In recent years, the discourse around the mental health of professional athletes has skyrocketed. We now associate names like Naomi Osaka, Michael Phelps and Simone Biles with the topic, and more athletes are sharing their stories in response. 

Osaka’s lack of appearance at French Open press conferences was met with extreme backlash, and her justification only painted a redder target on her back. Taking care of oneself and their mental health should not be a foreign concept to journalists, however, the stigma remains. No one in the media could understand Osaka’s decision or sympathize with her situation, which only made her relationship with the media more strained. 

However, athletes like Phelps could sympathize and support Osaka, as Phelps’ struggles with depression and anxiety were made public in the early days of this mental health discourse. If more professional athletes open up to the world about their struggles, more athletes will be able to connect and support one another. Mental health awareness and acceptance is an era our generation has been privileged to grow up in, and we need to take advantage of that. 

This is only just beginning at the collegiate level. The most prominent example of this phenomenon is USC’s own Caleb Williams, whose “Seize the Awkward” PSA opened the door for students and student-athletes to start the conversation around mental health. 

The almost three-minute video was revolutionary in the world of college athletics, as Williams still remains one of the only student-athletes to be so vulnerable in the public eye about his struggles. This revolution, however, cannot move forward with only one voice. 

While the door has been opened, it’s really only craked open. The conversation is a whisper in the grand scheme of collegiate athletics, with the epicenter being athletes who already have a massive public presence. The reported pressures on student-athletes so far is more scientific research than actual stories, and that’s what this column will seek to change. 

All USC student-athletes deserve an opportunity to continue the conversation around mental health, whether they are the starting quarterback and Heisman trophy winner or if they play a sport that the Pac-12 network doesn’t even stream. 

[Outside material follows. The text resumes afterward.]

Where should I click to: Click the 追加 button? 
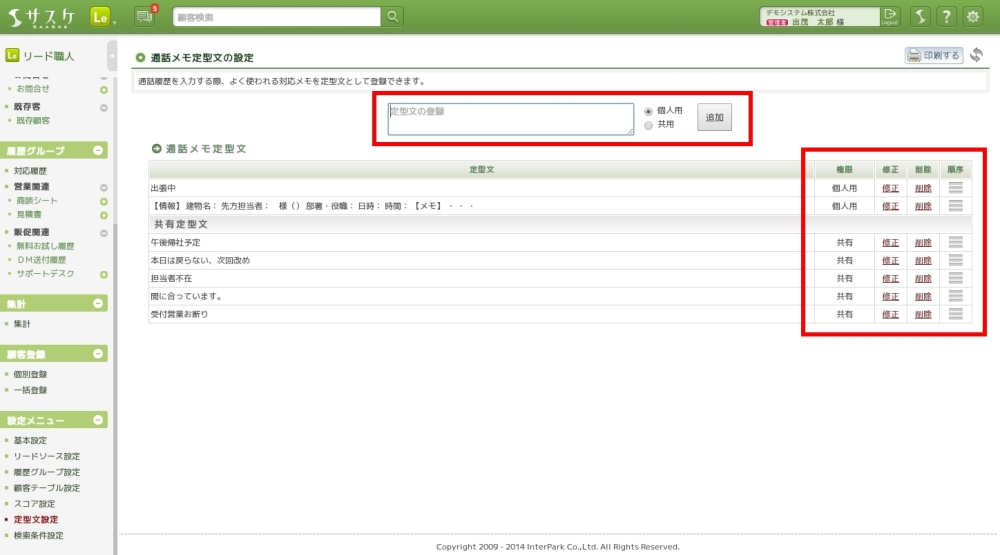point(714,118)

Sports writing wasn’t something I necessarily had on my bucket list when I started studying journalism at USC, but writing about real people was. This column will (hopefully) continue the conversation around mental health, with USC student-athletes specifically, and bring about real change for those entering the professional sphere in the coming years. 

Dana Hammerstrom is a sophomore writing about the mental health of collegiate athletes, as well as the emotional pressures they face in her column “Heart to Heart.”